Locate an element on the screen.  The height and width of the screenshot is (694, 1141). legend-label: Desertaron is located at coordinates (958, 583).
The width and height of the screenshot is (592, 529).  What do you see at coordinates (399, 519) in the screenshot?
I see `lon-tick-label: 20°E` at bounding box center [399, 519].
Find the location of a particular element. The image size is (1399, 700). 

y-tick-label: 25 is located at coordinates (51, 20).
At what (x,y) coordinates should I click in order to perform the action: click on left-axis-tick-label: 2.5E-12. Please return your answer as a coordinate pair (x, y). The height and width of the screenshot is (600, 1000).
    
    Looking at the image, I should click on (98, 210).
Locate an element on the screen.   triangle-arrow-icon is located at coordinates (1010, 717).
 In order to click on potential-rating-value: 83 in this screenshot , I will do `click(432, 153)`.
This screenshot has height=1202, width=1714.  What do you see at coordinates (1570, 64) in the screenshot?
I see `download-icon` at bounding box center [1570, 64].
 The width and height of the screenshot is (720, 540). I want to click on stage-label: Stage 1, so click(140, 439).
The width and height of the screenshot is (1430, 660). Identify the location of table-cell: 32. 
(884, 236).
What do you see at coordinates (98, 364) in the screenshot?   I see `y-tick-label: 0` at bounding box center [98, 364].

# # # # #

** REQUIREMENT **
Rewrite all of the material above, changing "element on the screen" to "item on the display" wherever it appears and leaving everything else the same.

** RESPONSE FOR THIS EXERCISE **
Locate an item on the display.  The height and width of the screenshot is (694, 1141). legend-label: Desertaron is located at coordinates (958, 583).
The width and height of the screenshot is (592, 529).  What do you see at coordinates (399, 519) in the screenshot?
I see `lon-tick-label: 20°E` at bounding box center [399, 519].
Find the location of a particular element. The image size is (1399, 700). 

y-tick-label: 25 is located at coordinates (51, 20).
At what (x,y) coordinates should I click in order to perform the action: click on left-axis-tick-label: 2.5E-12. Please return your answer as a coordinate pair (x, y). The height and width of the screenshot is (600, 1000).
    
    Looking at the image, I should click on (98, 210).
Locate an item on the display.   triangle-arrow-icon is located at coordinates (1010, 717).
 In order to click on potential-rating-value: 83 in this screenshot , I will do `click(432, 153)`.
This screenshot has height=1202, width=1714.  What do you see at coordinates (1570, 64) in the screenshot?
I see `download-icon` at bounding box center [1570, 64].
 The width and height of the screenshot is (720, 540). I want to click on stage-label: Stage 1, so click(140, 439).
The width and height of the screenshot is (1430, 660). Identify the location of table-cell: 32. 
(884, 236).
What do you see at coordinates (98, 364) in the screenshot?   I see `y-tick-label: 0` at bounding box center [98, 364].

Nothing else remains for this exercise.